Directed by: Karl Krogstad
Starring: Dan Ranger, Michael Hilow, Ron Ben Jarrett, Amy Nohavic, Renn Richards, George Dietrick, and William Winship
A man named Michael Smith (Ranger) finally gets out of jail after eight years. He seems like a nice enough guy, and he claims he was innocent. After saying a heartfelt goodbye to his long-time cellmate Adams (Jarrett), Smith hits the road to soak up his newfound freedom. Unfortunately, Smith’s life on the outside takes a dark turn when a psychotic trucker named Phil Holtman (Hilow) picks him up while hitching. You’ll understand the reason for the italics momentarily. Meanwhile, our old buddy Phil is off acting crazy and killing people. Local waitress Debbie (Nohavic) is at risk. While initially a suspect, Smith ends up working with the authorities in the area, Sheriff Bolt (Winship) and policeman of the year Bart (Dietrick). Will Michael Smith get out of this jam? Or will this be his LAST RIDE?
The Last Ride is AIP’s take on The Hitcher (1986). The plot, the structure, and even individual scenes are, let’s say, HIGHLY influenced by it. Because it’s all done in that inimitable AIP style, imagine a cross between The Hitcher and Maximum Breakout (1991). If you ever watched The Hitcher and thought its one impediment is that its budget was too high, this is the movie for you.
Dan Ranger has an awesome name. We wish we were Dan Ranger, or even had his name. We would be sitting pretty. The original Dan Ranger, or Daniel P. Ranger as he is credited here, never seems to have capitalized on his fantastic name. He was only in this movie and Cop Out (1991) the same year. What a year that must have been for Mr. Ranger. Of course, during the filming of Cop Out he had to contend with David Buff, who challenged his supremacy in the awesome name sweepstakes. Ranger must have felt humiliated and left the movie industry forever. Ranger looks a lot like Jan-Michael Vincent and he does his best.
The main baddie, Phil, is more annoying than scary. And the doctor who comes to save the day, Dr. Jim Rouchet (Renn Richards, in, amazingly, his only screen role to date) looks like a mustachioed Dick Clark. It appears all his dialogue was post-dubbed, and by a stage-trained master thespian with a lot of gravitas. Speaking of master thespians, that brings us to George Dietrick as Bart, one of the police officers. At one crucial point in the story, he realizes this is his “Streetcar Named Desire” moment and he gives it his all. We commend him for that.

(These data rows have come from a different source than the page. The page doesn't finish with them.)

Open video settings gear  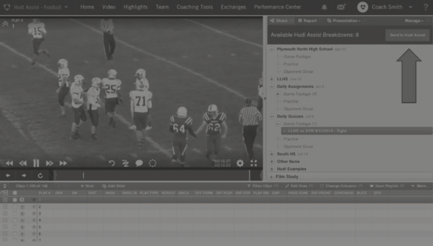[x=240, y=163]
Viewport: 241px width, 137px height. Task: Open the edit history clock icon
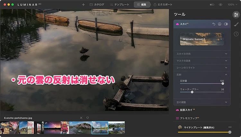pyautogui.click(x=236, y=34)
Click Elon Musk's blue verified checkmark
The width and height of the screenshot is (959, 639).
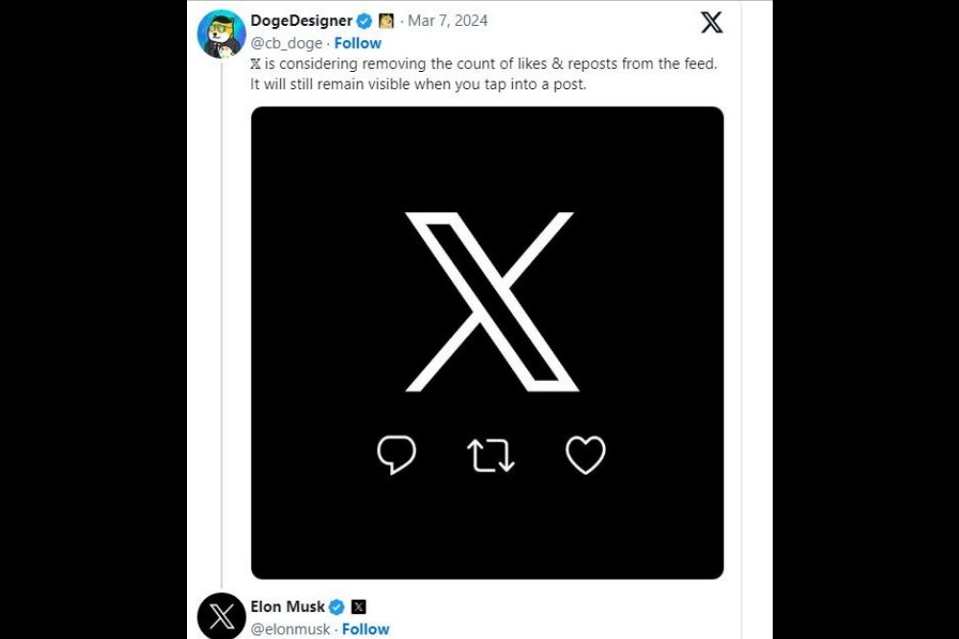(x=337, y=606)
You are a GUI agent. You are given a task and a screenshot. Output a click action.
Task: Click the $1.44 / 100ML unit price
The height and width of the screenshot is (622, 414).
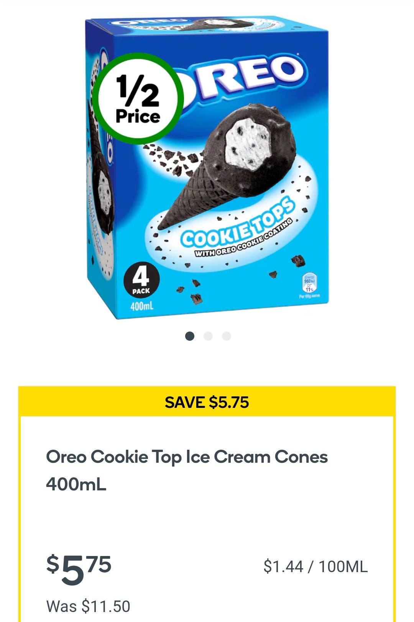coord(315,566)
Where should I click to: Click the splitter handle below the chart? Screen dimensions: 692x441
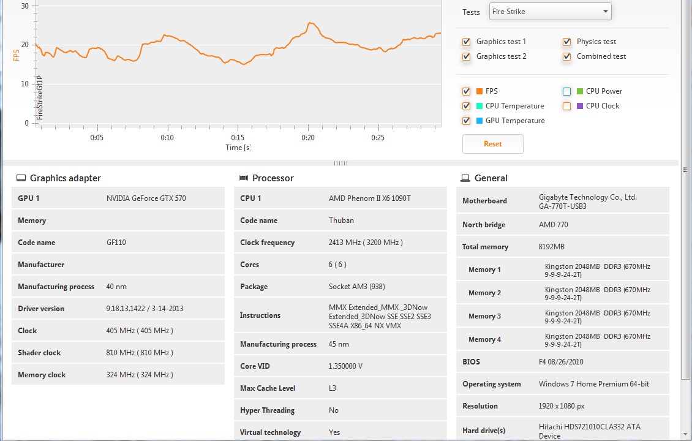(x=340, y=163)
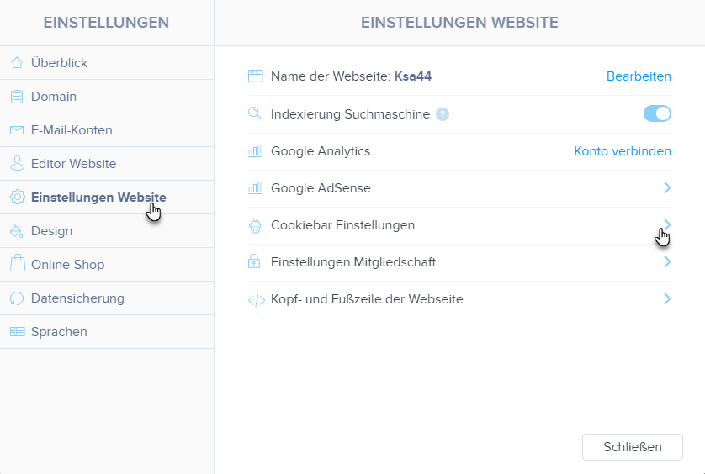The image size is (705, 474).
Task: Open Einstellungen Mitgliedschaft via its arrow
Action: point(666,262)
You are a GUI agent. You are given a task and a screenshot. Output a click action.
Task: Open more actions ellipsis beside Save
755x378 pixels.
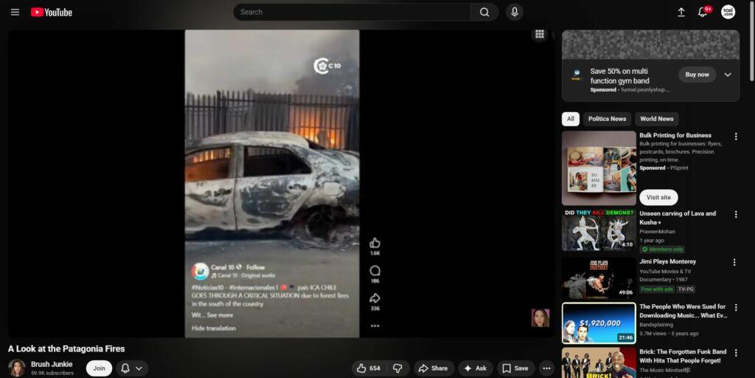(x=546, y=368)
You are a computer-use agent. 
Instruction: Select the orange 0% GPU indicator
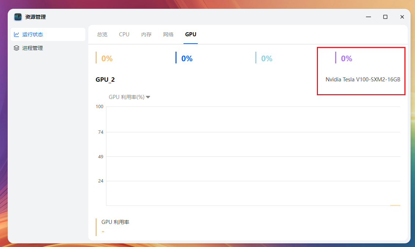[107, 58]
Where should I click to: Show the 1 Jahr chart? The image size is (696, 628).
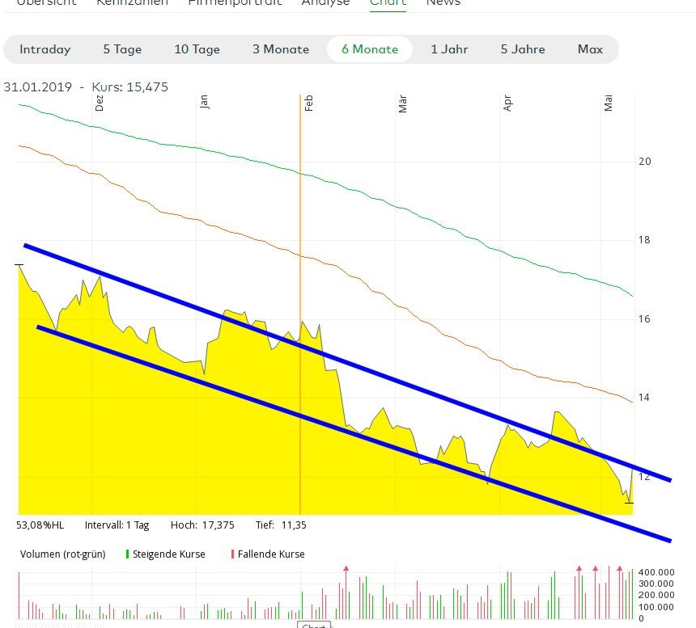click(x=449, y=49)
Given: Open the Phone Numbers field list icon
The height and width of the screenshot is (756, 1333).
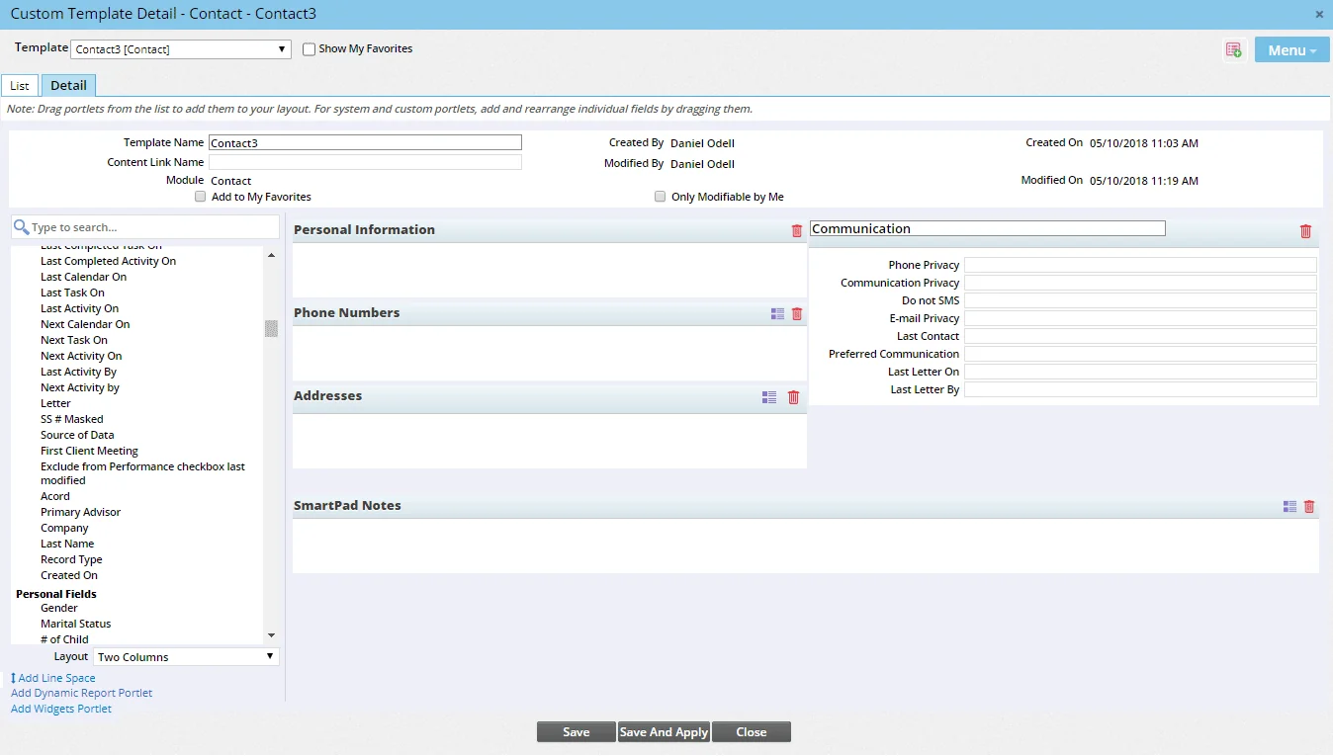Looking at the screenshot, I should (776, 313).
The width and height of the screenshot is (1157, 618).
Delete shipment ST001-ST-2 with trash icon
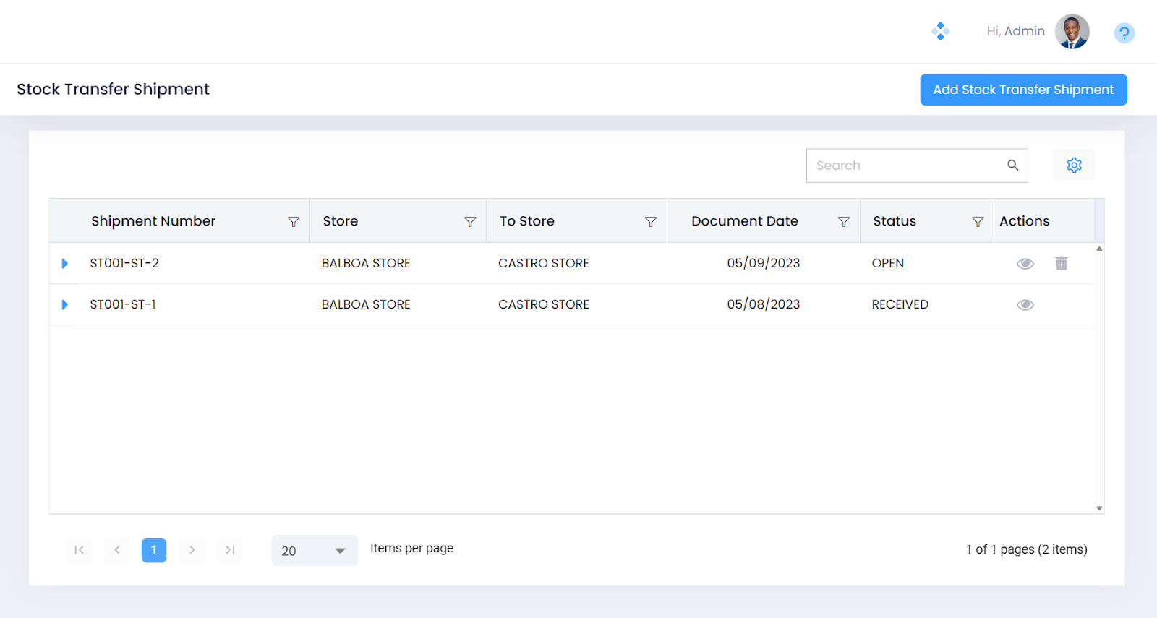(x=1061, y=264)
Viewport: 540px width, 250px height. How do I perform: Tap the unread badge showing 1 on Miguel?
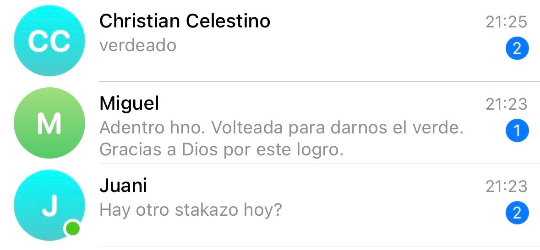517,131
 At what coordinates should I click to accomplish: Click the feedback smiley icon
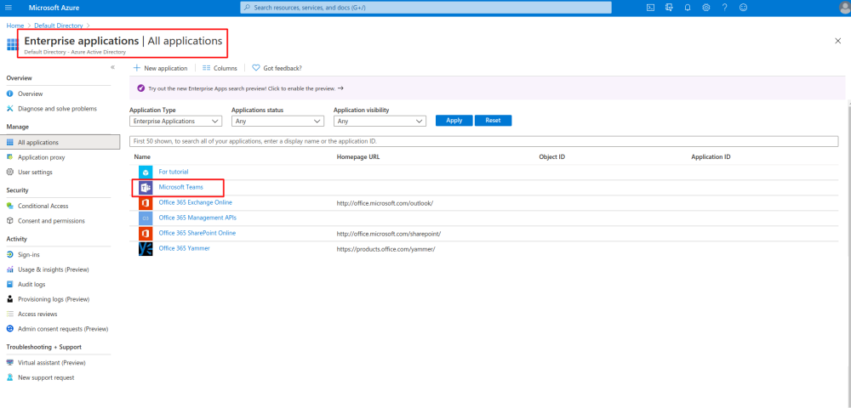(744, 8)
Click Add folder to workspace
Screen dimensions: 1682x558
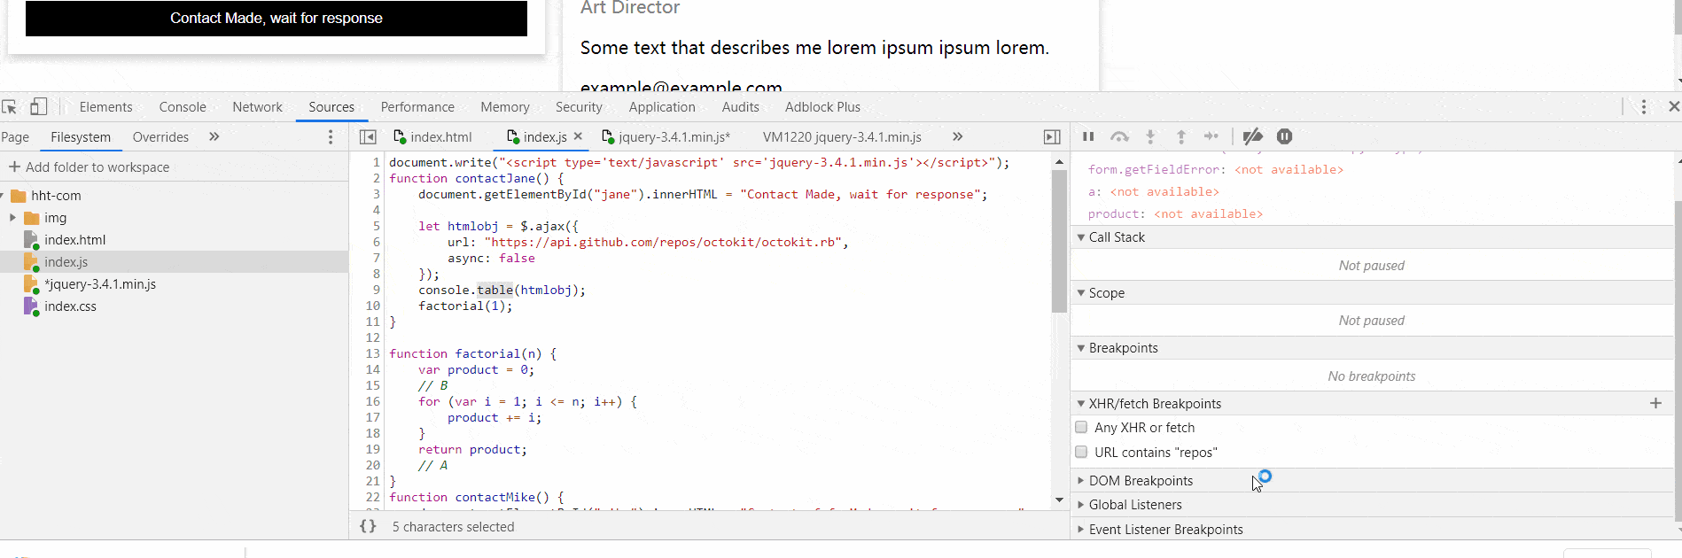[x=89, y=167]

The usual AIP mainstays are here, of course – the movie was written by Ted Prior and co-produced by David A. Prior, and it was shot in and around Fall City, Washington. It retains that regional vibe, and the whole thing is 75 minutes long, not including the world’s slowest end credits crawl. Despite its brief length, it feels longer because this is not one of AIP’s more creative or energetic outings. It feels almost like it’s going through the motions. Sure, there are a handful of standout moments, but that’s all they are – moments. Sadly, director Krogstad and most of the rest of his cast never developed their talents beyond this initial venture. It would have been interesting to see that evolution, but here we just get a taste of what could have been.
In the competitive world of DTV in the early 90’s, you had to be on your game, and it seems The Last Ride just didn’t have what it takes to survive. Thus it became, unfortunately, just more video store shelf-filler. It didn’t have to be that way, but more twists, surprises, verve, or originality might have helped.